Pelos fatos, requisitou indenização por danos morais no valor de R$ 50 mil, e uma indenização continuada mensal por danos materiais no valor de meio salário-mínimo, até que a menina atingisse 18 anos.

 

No entanto, logo após o ajuizamento da ação, a mulher morreu devido a complicações de saúde em razão da covid-19. Por isso, o viúvo e pai da criança foi habilitado como autor, substituindo a companheira falecida no processo.

 

"Dádiva da vida"

 

Em 1º grau, o juízo determinou a exclusão da filha do polo ativo da ação. Para o juiz Federal, da forma como descrito o cenário, optaria a criança por não "receber a dádiva da vida", em decorrência da miserabilidade econômica enfrentada pela sua família. "Buscaria, então, indenização pelo fato de ter nascido", analisou.

 

"Todavia, em face da inexistência do 'direito de inexistir', há que determinar-se a retificação, de forma a extrair do polo ativo da ação, a menina, passando a figurar, como autores, somente os sucessores habilitados da falecida."

 

A DPU, em nome da menor, interpôs recurso ao TRF-4. No agravo de instrumento, alegou que a decisão "afronta o direito fundamental de acesso à justiça, na medida em que nega à agravante a possibilidade de figurar como parte no processo".

 

Ainda foi argumentado que "não há qualquer elemento a indicar que a agravante pleiteia suposto 'direito de inexistir'; na realidade, o que ela busca é o direito à reparação dos danos que a família sofreu por culpa do hospital".

 

Recurso negado

 

A 4ª turma da Corte negou o recurso.
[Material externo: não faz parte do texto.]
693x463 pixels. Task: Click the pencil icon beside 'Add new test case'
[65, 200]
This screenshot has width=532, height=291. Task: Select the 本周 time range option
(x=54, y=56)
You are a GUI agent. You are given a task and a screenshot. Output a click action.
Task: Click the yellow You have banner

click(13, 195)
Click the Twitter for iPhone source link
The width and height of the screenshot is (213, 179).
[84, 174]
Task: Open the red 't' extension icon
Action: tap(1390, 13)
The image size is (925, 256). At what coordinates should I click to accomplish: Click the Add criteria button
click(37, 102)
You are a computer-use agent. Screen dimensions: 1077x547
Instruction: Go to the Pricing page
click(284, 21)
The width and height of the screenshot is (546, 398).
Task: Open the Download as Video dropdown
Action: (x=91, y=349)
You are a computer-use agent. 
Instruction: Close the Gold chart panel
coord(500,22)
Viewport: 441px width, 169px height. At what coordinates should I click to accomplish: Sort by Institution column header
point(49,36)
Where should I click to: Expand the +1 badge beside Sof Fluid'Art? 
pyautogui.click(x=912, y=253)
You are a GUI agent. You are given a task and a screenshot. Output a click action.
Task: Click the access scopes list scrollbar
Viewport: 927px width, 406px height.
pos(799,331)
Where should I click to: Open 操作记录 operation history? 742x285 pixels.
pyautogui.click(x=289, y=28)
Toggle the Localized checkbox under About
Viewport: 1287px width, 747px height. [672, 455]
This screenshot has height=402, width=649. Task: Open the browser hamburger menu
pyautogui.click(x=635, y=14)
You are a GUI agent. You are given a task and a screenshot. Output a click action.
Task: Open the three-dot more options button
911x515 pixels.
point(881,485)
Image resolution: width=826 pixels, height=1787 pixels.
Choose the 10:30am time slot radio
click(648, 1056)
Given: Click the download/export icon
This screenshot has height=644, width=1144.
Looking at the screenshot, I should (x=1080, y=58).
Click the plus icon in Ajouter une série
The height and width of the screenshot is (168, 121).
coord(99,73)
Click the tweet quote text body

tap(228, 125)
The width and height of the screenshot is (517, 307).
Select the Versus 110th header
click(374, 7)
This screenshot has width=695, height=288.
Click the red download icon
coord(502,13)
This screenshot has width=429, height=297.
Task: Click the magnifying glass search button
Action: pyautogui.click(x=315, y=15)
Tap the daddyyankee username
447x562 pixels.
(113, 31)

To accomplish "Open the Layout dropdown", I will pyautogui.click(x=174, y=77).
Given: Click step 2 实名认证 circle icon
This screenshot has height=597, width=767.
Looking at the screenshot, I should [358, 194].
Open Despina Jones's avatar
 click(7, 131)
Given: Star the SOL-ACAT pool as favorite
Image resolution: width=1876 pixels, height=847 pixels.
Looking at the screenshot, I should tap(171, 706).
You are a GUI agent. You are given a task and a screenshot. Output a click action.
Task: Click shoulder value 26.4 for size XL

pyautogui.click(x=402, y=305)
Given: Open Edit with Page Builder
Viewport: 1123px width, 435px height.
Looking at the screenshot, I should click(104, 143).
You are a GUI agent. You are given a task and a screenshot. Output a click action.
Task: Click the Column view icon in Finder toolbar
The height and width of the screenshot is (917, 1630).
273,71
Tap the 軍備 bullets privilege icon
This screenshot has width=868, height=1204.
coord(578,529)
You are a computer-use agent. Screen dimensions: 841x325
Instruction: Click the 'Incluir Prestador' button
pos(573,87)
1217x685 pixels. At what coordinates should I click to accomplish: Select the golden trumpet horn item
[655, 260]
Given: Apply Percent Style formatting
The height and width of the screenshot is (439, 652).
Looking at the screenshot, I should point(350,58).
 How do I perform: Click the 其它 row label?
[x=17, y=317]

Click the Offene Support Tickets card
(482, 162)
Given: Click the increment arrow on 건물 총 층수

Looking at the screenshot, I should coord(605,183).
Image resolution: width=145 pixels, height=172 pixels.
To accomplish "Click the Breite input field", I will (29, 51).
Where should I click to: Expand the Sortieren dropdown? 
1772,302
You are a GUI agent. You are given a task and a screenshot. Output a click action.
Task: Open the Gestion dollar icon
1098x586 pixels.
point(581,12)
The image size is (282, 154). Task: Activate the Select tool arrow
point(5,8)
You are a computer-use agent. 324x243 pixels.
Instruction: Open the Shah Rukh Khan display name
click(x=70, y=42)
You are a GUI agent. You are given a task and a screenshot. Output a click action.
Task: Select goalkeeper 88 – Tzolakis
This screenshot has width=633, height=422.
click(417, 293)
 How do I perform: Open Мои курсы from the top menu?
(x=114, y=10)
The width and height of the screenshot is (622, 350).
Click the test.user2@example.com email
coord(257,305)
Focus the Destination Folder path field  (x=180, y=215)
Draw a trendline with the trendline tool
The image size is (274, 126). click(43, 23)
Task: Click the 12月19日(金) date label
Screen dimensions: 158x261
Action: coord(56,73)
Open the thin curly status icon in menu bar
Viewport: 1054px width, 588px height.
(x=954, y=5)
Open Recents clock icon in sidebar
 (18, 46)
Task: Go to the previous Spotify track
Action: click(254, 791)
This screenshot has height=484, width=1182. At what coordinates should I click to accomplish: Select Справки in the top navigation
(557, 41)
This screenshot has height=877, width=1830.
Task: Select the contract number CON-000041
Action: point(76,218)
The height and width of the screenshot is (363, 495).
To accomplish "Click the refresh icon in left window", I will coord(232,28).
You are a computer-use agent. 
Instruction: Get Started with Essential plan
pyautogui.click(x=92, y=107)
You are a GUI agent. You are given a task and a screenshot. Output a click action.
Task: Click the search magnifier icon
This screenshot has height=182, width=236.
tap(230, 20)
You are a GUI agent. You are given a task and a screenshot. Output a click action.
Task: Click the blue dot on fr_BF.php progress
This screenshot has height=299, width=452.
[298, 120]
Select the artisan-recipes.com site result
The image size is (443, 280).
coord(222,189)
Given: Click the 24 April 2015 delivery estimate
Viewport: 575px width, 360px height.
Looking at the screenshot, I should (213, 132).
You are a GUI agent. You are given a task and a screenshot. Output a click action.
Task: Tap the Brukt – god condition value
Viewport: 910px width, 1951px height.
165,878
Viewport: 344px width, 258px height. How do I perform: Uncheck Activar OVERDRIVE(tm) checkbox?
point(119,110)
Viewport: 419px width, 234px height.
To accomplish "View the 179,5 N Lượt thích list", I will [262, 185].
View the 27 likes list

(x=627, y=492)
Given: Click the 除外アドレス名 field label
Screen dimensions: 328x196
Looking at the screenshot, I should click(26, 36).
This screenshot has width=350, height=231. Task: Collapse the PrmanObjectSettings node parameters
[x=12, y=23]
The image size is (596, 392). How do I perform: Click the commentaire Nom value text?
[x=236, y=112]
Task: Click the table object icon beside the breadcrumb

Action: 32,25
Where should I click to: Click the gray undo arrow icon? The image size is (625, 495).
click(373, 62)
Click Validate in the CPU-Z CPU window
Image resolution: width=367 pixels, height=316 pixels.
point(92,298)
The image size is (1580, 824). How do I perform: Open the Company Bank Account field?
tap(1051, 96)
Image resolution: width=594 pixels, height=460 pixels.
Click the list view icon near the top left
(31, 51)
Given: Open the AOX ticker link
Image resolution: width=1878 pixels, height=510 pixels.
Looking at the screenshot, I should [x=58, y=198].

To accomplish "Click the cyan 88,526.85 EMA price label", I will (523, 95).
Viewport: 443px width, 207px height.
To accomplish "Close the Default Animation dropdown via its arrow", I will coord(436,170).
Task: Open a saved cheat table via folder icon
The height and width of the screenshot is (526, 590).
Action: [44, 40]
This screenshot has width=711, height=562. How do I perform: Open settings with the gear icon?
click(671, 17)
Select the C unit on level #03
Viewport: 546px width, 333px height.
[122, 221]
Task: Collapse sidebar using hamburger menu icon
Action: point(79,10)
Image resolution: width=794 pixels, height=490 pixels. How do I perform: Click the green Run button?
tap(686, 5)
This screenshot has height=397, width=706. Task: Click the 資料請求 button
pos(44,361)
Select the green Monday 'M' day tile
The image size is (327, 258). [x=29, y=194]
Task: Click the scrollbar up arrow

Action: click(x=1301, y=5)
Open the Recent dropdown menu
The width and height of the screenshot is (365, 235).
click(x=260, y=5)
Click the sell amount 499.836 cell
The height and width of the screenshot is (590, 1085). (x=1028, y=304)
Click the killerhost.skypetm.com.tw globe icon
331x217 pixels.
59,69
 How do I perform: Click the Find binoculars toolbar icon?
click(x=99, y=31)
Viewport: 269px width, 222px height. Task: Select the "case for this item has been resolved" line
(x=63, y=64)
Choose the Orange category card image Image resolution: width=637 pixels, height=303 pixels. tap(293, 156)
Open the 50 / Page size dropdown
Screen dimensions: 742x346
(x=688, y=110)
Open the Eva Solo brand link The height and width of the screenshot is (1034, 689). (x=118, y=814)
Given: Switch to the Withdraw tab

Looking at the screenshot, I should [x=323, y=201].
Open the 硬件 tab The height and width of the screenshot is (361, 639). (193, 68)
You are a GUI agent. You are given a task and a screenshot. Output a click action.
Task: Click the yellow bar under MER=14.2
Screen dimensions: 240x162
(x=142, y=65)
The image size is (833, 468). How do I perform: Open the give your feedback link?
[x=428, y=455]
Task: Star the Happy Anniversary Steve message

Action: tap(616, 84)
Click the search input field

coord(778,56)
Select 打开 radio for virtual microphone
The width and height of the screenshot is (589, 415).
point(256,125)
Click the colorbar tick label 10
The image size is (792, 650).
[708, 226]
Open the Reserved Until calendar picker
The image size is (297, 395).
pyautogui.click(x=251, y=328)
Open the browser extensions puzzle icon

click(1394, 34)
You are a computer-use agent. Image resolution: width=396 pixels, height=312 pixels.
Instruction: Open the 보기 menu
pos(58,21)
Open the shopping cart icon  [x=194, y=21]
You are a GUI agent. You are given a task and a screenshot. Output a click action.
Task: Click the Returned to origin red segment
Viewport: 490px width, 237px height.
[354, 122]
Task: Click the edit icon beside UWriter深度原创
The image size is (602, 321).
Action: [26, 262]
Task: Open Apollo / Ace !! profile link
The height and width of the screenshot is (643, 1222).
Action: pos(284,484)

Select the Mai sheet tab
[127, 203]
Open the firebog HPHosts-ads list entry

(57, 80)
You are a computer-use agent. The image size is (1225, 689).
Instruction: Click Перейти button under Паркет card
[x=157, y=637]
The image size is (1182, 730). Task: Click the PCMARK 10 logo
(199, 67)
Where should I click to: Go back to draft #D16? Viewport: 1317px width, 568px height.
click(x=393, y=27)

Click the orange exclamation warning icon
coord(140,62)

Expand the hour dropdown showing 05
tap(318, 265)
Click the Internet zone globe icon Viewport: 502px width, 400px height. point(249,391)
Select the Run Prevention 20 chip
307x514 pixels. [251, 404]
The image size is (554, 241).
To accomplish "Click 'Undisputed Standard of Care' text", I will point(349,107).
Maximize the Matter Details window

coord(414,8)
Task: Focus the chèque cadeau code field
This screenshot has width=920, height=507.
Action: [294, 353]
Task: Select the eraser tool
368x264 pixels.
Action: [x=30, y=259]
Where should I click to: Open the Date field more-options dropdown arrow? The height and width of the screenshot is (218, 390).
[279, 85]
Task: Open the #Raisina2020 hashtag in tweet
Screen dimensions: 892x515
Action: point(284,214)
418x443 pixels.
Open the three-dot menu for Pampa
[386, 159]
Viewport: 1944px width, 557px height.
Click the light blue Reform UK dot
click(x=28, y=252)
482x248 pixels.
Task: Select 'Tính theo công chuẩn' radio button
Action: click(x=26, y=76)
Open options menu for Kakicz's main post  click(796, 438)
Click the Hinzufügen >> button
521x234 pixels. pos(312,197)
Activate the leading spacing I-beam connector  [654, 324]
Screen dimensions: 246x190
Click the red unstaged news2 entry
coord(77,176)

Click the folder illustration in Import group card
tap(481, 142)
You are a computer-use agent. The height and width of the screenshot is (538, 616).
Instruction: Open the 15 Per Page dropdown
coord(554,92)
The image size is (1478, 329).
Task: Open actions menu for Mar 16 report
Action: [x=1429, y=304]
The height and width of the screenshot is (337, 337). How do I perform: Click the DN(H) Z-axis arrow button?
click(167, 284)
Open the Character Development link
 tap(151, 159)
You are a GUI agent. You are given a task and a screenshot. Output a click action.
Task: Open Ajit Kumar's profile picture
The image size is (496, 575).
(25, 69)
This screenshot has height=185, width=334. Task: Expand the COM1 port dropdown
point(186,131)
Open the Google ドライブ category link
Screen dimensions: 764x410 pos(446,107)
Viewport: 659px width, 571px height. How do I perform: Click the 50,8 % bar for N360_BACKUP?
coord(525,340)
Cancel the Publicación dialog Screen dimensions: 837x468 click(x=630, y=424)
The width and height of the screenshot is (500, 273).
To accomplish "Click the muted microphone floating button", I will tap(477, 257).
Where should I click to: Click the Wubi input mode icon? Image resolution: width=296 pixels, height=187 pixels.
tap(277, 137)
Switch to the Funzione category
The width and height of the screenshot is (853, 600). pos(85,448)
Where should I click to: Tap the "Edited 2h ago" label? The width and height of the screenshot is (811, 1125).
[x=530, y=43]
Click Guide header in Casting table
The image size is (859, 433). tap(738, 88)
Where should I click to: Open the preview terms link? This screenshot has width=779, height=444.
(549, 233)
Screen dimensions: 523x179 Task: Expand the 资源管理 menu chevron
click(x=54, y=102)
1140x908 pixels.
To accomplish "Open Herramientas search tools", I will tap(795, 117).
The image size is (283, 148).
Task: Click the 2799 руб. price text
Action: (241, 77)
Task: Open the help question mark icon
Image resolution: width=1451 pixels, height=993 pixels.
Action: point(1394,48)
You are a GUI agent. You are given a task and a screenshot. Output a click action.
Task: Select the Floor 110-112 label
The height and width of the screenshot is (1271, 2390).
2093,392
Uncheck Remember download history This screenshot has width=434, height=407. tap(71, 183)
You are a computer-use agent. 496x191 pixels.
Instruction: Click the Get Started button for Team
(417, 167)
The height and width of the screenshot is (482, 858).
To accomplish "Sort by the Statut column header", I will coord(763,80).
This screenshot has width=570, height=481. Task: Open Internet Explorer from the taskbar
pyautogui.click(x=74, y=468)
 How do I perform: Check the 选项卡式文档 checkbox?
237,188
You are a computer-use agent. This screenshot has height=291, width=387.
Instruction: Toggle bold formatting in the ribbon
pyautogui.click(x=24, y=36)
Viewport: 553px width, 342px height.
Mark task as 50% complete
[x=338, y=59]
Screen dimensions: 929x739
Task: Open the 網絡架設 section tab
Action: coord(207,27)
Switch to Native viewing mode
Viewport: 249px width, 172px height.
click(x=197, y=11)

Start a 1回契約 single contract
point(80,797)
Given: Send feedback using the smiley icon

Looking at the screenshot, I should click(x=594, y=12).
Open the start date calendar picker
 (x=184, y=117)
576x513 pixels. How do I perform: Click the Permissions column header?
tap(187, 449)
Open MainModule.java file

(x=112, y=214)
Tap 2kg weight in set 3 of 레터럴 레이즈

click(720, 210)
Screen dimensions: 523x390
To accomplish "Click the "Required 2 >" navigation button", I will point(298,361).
Em seu voto, o relator, juiz convocado Sérgio Renato Tejada Garcia, ressaltou que, em que pesem os argumentos deduzidos pela agravante, não há quaisquer reparos à decisão proferida pelo juízo de origem.

 

Segundo o magistrado, "em regra, a legitimidade ativa para a causa diz respeito à possibilidade de ir a juízo, na condição de parte, para postular direito material que alega ser próprio, e não alheio; ou seja, por legitimidade ativa entende-se a legitimidade para titularizar o direito pleiteado".

 

"No caso dos autos, possui legitimidade ativa para buscar a indenização pelo suposto erro médico ocorrido na laqueadura de trompas a autora, que engravidou e deu à luz a menina, o que, segundo a tese da inicial do processo originário, configuraria dano a ser reparado", concluiu, negando a possibilidade da menor litigar em nome próprio.

 

Os autos seguem em 1ª instância, e ainda não houve julgamento de mérito.